Very few individuals of the hazel dormouse remain near their natal sites. Dispersal after independency is a characteristic of their life. Dispersing hazel dormice are able to travel very long distances in the forests, more than 3 km have already been documented (Juškaitis & Büchner 2013). According to Juškaitis (2014) early born juveniles settle their home ranges in a mean distance of about 360 m away from their natal site. Theoretically, the hazel dormouse could spread in wooded areas 20 to 40 km per 100 years. The distance of Ruegen to the nearest Danish island Møn is about 50 km and both islands have been part of one mainland for at least 800 years before they became islands.
A microsatellite genotyping of hazel dormice in the south-west Baltic Region supports the geological interpretation. Mouton (in preparation) investigated hazel dormice from north-western Germany (n = 40), the Danish island Funen (n = 10) and the island Ruegen (n = 3). The samples could be clustered into four distinct genetic groups corresponding roughly to the geographic distribution. Hereby the individuals from Funen and Ruegen belong to one cluster, clearly genetically distinct from those situated in the German mainland (Alice Mouton, unpublished data).

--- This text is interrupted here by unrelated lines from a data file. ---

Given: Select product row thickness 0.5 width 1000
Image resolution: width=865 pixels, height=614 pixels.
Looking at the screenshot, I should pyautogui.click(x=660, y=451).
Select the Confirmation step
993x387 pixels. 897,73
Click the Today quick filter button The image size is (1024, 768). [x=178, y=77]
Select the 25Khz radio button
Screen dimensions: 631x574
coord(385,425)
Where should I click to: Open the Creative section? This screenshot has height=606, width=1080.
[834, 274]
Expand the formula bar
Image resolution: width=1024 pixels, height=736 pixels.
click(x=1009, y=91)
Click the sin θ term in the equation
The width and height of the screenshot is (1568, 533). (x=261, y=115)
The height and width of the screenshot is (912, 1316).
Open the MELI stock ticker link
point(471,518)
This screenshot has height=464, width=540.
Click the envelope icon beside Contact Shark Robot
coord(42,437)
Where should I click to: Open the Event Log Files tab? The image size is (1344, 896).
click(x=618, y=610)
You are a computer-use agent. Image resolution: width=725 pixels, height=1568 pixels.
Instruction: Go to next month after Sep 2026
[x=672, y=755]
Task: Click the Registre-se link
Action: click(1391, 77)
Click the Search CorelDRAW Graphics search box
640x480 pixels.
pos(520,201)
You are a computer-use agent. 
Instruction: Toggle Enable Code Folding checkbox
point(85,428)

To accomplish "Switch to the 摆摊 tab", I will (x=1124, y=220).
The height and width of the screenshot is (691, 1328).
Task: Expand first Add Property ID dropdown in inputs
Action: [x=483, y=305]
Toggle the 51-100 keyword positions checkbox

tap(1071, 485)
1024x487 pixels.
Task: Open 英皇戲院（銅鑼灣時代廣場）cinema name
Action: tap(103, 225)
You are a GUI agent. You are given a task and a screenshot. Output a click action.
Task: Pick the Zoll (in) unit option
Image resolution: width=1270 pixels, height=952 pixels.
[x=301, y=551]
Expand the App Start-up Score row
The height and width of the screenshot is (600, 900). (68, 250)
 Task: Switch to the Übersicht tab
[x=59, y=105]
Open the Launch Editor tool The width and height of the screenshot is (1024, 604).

Geographic implications of the possible migration route of the hazel dormouse
There has been a long debate among geologists, summarized by Björck et al. (2008), whether the land bridge between Denmark and Mecklenburg-Vorpommern was continuous and not interrupted by rivers or shallow waters. The hazel dormouse is rather reluctant to cross the open countryside and it is vulnerable to habitat fragmentation because of its arboreal way of life (Bright & Morris 1996). Assuming that the most probable migration route was directed from Denmark to Ruegen the Darss Sill has to be considered as dry land covered with forests.
Other animals could also have taken advantage of this way. Reconstructing possible migration routes and deeper insights in the genetics of animals could be therefore helpful in a better understanding of the landscape history in the Baltics.